REQUIREMENT — The copy has to match the data exactly and leave out every picture.

RECORD EXTRACTS —
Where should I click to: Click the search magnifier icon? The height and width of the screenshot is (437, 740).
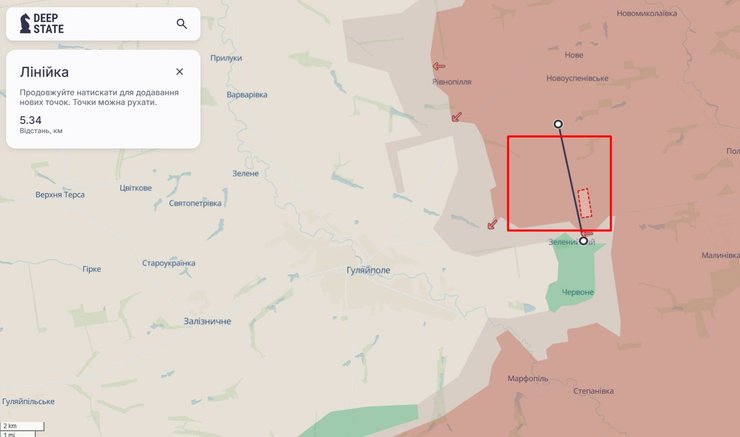(182, 24)
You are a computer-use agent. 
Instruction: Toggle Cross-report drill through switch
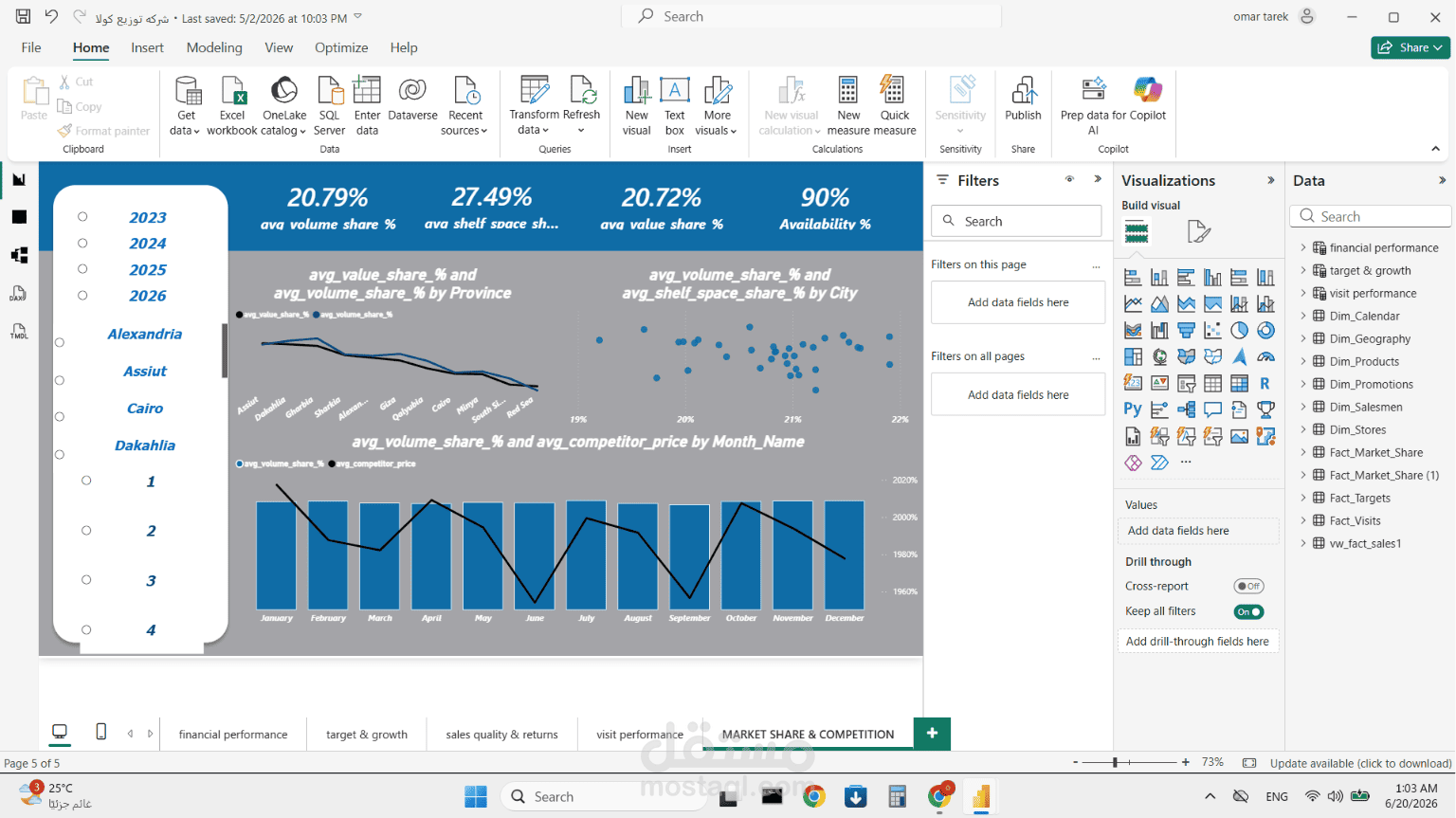[x=1248, y=587]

RESPONSE TO THIS TASK —
Where should I click to: Click the search magnifier icon? The height and width of the screenshot is (437, 740).
(182, 24)
You are a computer-use agent. 
Instruction: Toggle Cross-report drill through switch
[x=1248, y=587]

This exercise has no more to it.